2019-09-30 19:38:56 | 日記
 先日、わたしの会の稽古で正面打ち一教の稽古をしました。主に子どもが多い時間帯ですが大人の初心者もいっしょでした。

 今回の稽古の肝心なところは、実は一教はどうでもよく、狙いは正面打ちです。正面打ちは、普段の稽古では受けが前足を一歩踏み出せば手刀が取りの額に届くという前提で行いますが、実際には間合いが遠すぎて手が届かないことのほうが多いようです。これは当会に限らずどちら様も似たようなものではないでしょうか。距離の足りない分を埋め合わせるために取りも一歩踏み出してちょうど良い間合いにしています。それもまあ悪いことではないのですが、本来作るべき間合いとは違いますので注意が必要です。

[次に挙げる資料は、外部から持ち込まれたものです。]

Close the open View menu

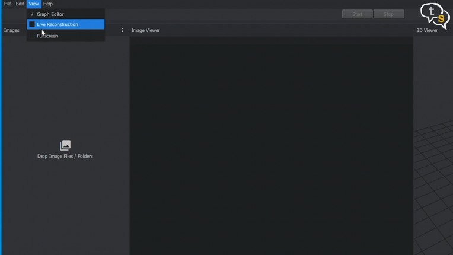pyautogui.click(x=34, y=4)
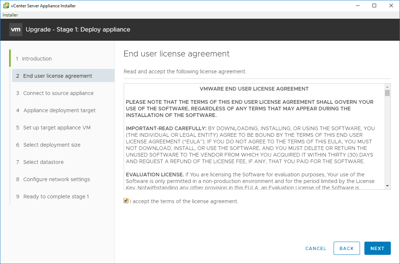Select End user license agreement step
The height and width of the screenshot is (264, 400).
click(58, 76)
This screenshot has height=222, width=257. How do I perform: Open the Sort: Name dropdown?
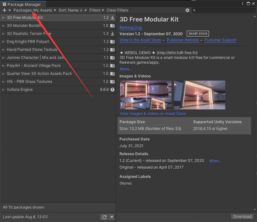[x=72, y=10]
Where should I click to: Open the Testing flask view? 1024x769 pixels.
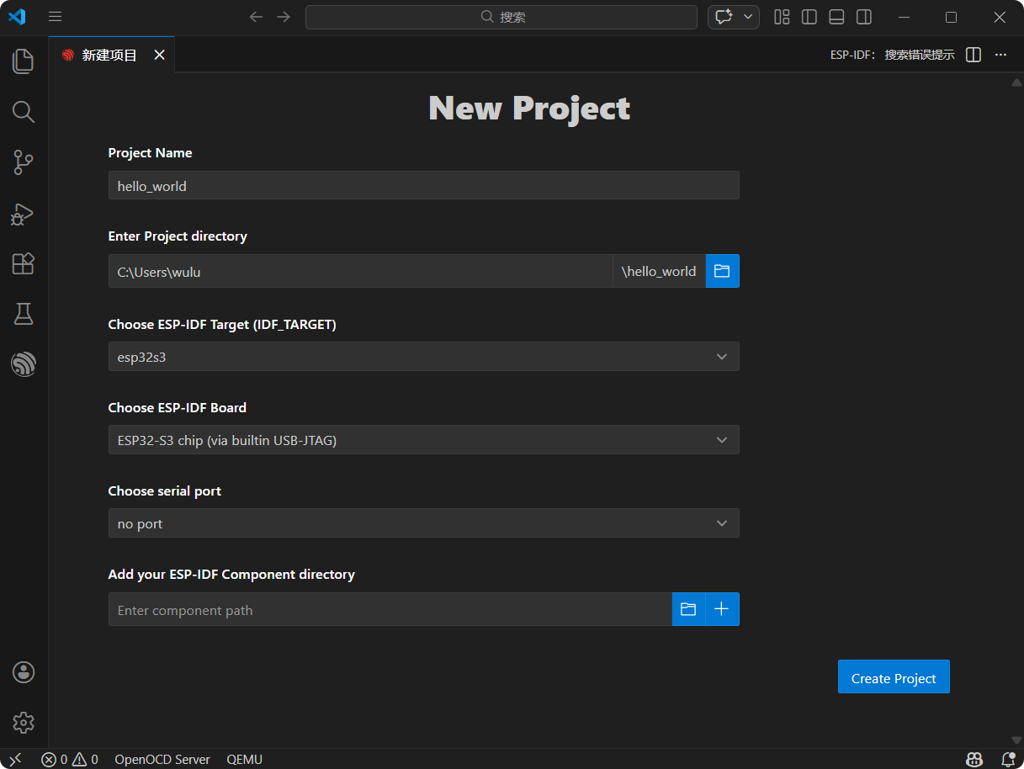point(24,314)
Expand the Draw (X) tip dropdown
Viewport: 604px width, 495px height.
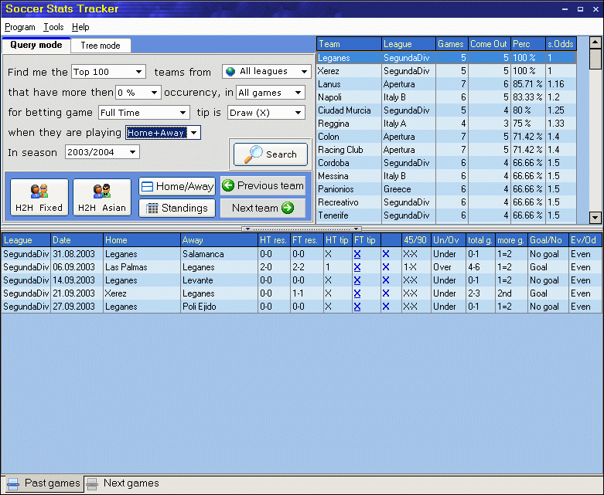tap(299, 113)
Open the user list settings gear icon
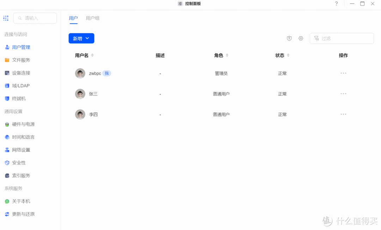This screenshot has width=381, height=230. 301,38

 そういうことをわかってもらった上で今回は、相手との距離を6尺(畳の長辺)くらいとって、受けは歩み足で間をつめるようにし、ちょうど良い間合いだと思ったところで正面打ちをするように指示しました。その際、取りはあえて何もしないでただ突っ立っているように命じました。すると、数歩進んでもまだ間が遠すぎて空振りする者が多いようでしたが、これこそが今回の稽古の目的です。普段の間合いのいい加減さをわかってもらいたいと考えてやったことです。全然相手に届かない打ちは正しい稽古とはいえません。取りは何もしないで良いわけですから。

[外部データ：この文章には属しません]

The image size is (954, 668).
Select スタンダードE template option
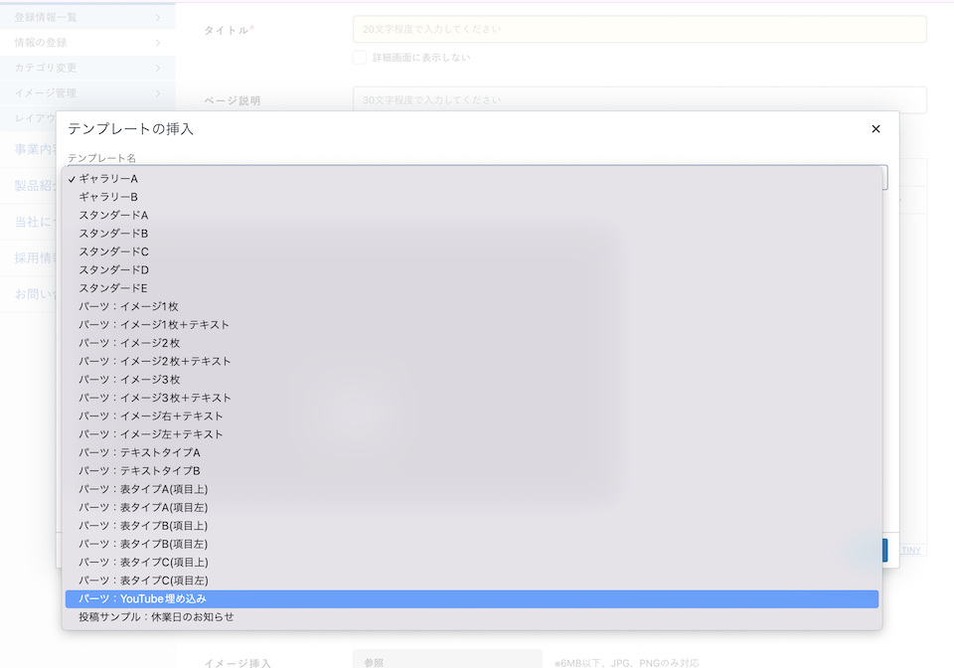114,288
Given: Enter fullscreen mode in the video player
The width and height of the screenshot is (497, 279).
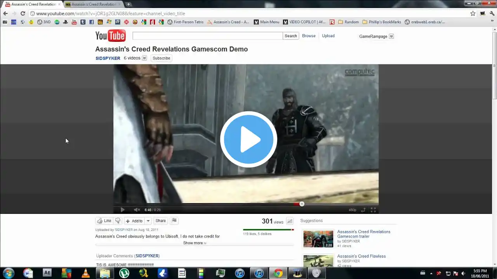Looking at the screenshot, I should [x=373, y=210].
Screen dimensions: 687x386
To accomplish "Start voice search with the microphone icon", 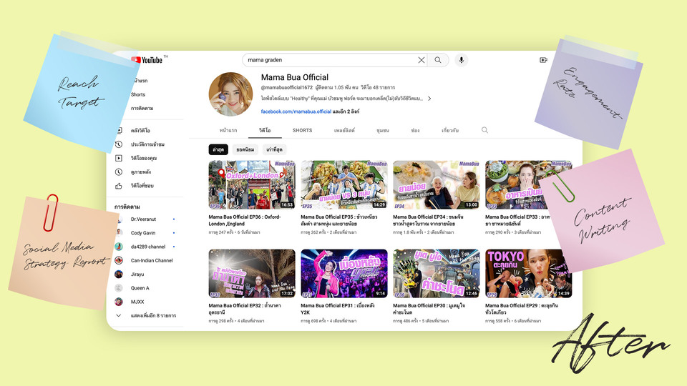I will tap(461, 60).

 以前にも書いていることですが、片手取りや肩取りなどは相手をつかんだ(つかまれた)時点で間合いが決まってしまいます。その稽古を繰り返して自分にとって適切な間合い感覚を身につけていくわけです。ここで、間合いが自動的に決まってしまうのに自分にとって適切かどうかがわかるのかという疑問が出てくるでしょう。これはもっともですが、それは間合いというものを感じ取ることのできた次の段階の技法で解決できます。これは今回のテーマの主眼ではないので簡単に言いますと、受けが手首や肩をつかもうと思った位置(空間)を体捌きや足運びでずらしてやるのです。つまり取りたいところで取らせない動きをするということです。これは機会を改めて述べてみようと思います。

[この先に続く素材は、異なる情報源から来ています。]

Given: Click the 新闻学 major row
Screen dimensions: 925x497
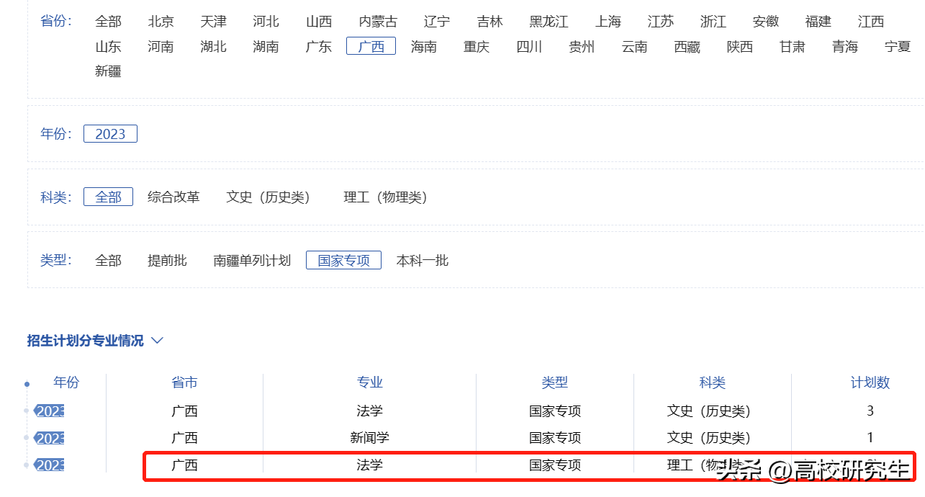Looking at the screenshot, I should point(369,438).
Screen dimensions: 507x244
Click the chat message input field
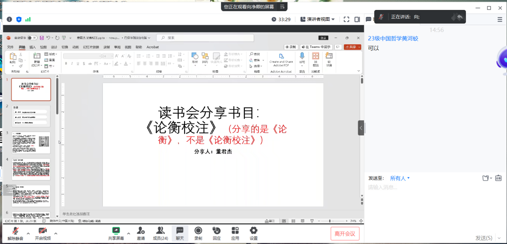432,200
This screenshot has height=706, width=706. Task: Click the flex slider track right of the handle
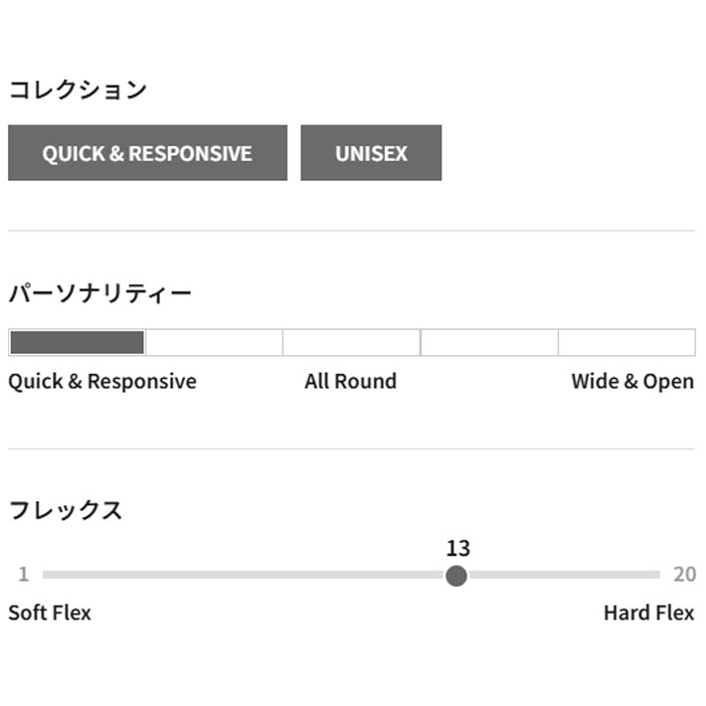coord(564,576)
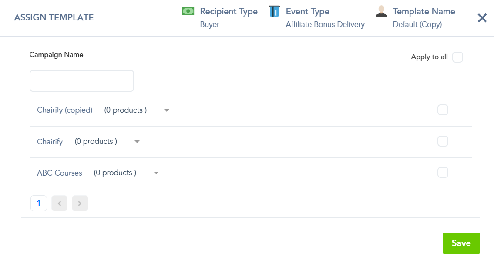Check the Chairify (copied) campaign checkbox
The height and width of the screenshot is (260, 494).
[x=443, y=110]
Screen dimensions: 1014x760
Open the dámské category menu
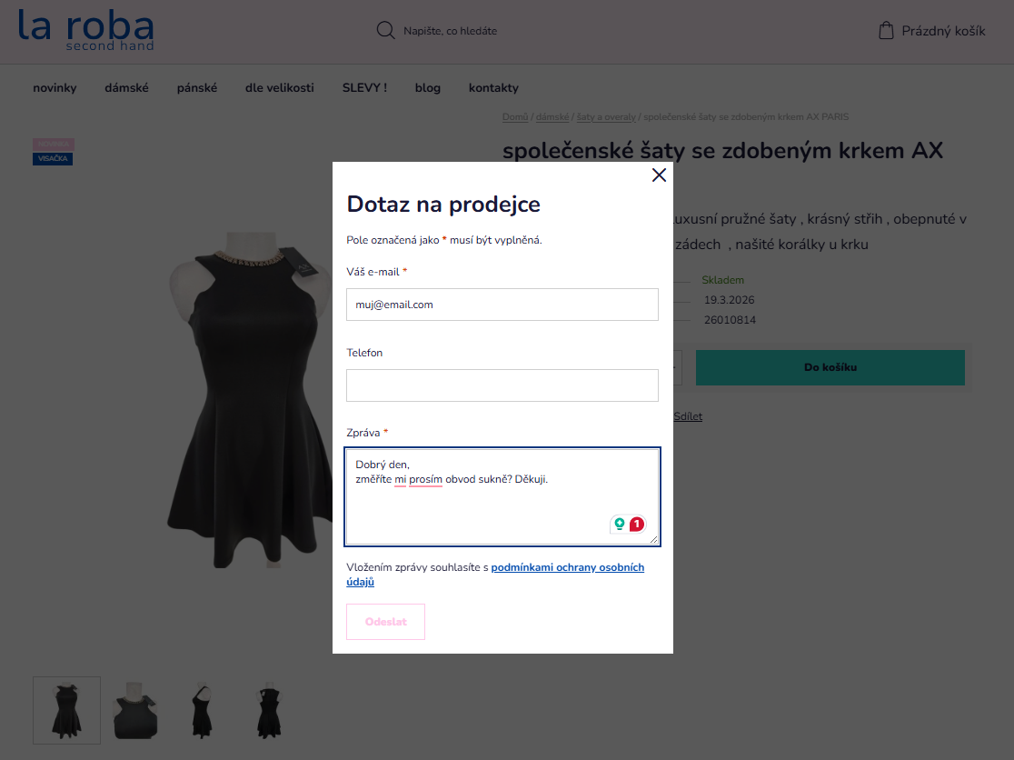pos(126,88)
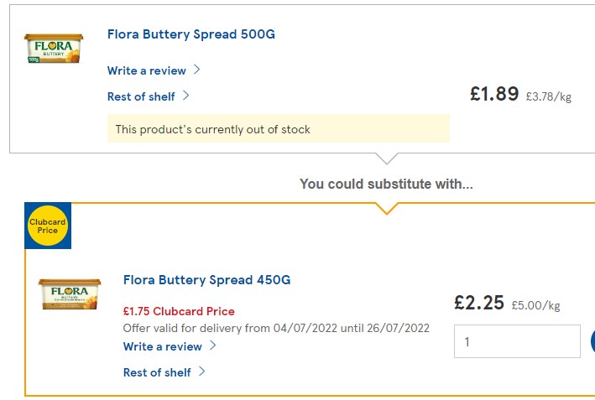
Task: Open the Flora Buttery Spread 450G title link
Action: pyautogui.click(x=206, y=279)
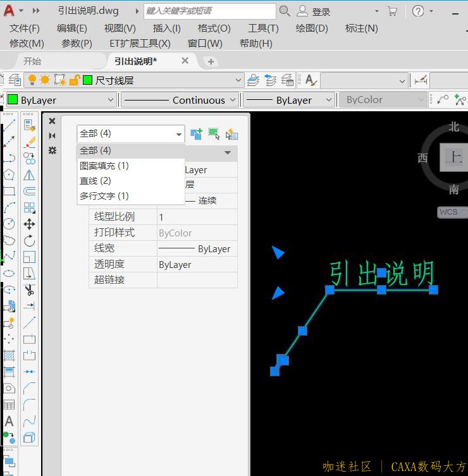This screenshot has width=468, height=476.
Task: Select the Polygon draw tool
Action: (9, 174)
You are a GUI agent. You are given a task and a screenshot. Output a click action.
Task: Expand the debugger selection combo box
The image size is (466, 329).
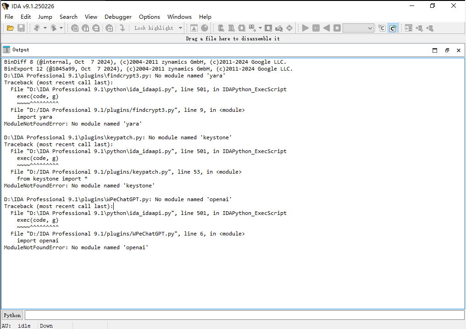pyautogui.click(x=370, y=28)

 わたしは間合い感覚の養成こそが日々の稽古の主要な目的のひとつだと考えていますので、上のような稽古の工夫も大切だと思います。正面打ちなどは入門後すぐにも教えられますが、これは実際はとても難しい技法です。間合いを自分で決めなければならないのですから、初心者のための基本技法というレベルではありません。でも、難しいからこそ入門時から時間をかけて覚えていくべきものだと考えてください。だからこそ子供と初心者の時間帯での稽古です。でも、きちんとできる大人も決して多くはないのですよね。

 正面打ちにはそれ以外にも考えるべき要素がたくさんあります。それらもいずれ機会を改めて考えてみましょう。